Amazon's custom electric delivery vehicles are starting to hit the road

There's a new vehicle delivering smiles to customers, and it's electric.

Amazon customer deliveries will look a little different in parts of Los Angeles. Just one year after announcing the purchase of 100,000 custom electric delivery vehicles as part of The Climate Pledge, Amazon has begun testing the new vans on delivery routes.

More customers will see the custom electric delivery vehicles cruising neighborhoods in up to 15 additional cities in 2021, ahead of tens of thousands of vehicles hitting the road over the next few years.

"We're loving the enthusiasm from customers so far—from the photos we see online to the car fans who stop our drivers for a first-hand look at the vehicle," said Ross Rachey, Director of Amazon's Global Fleet and Products. "From what we've seen, this is one of the fastest modern commercial electrification programs, and we're incredibly proud of that."

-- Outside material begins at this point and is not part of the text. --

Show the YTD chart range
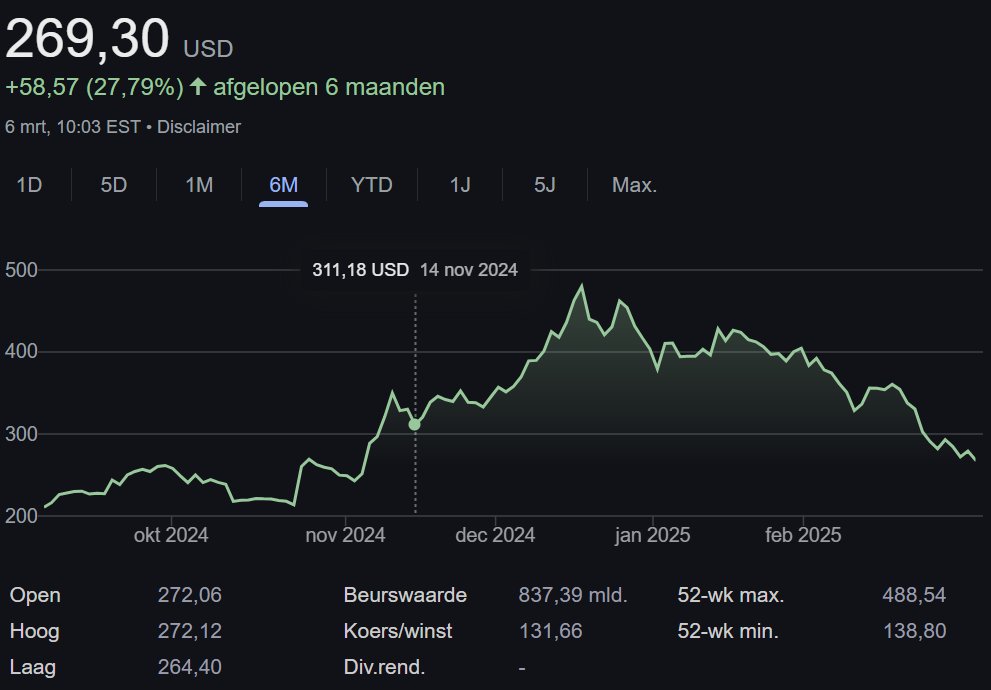Viewport: 991px width, 690px height. pyautogui.click(x=372, y=185)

Amazon partnered with Rivian, leveraging its customizable skateboard platform to create a first-of-its-kind all-electric delivery vehicle. "Rivian's purpose is to deliver products that the world didn't already have, to redefine expectations through the application of technology and innovation," said RJ Scaringe, Rivian Founder and CEO. "This milestone is one example of how Rivian and Amazon are working toward the world of 2040, and we hope it inspires other companies to fundamentally change the way that they operate."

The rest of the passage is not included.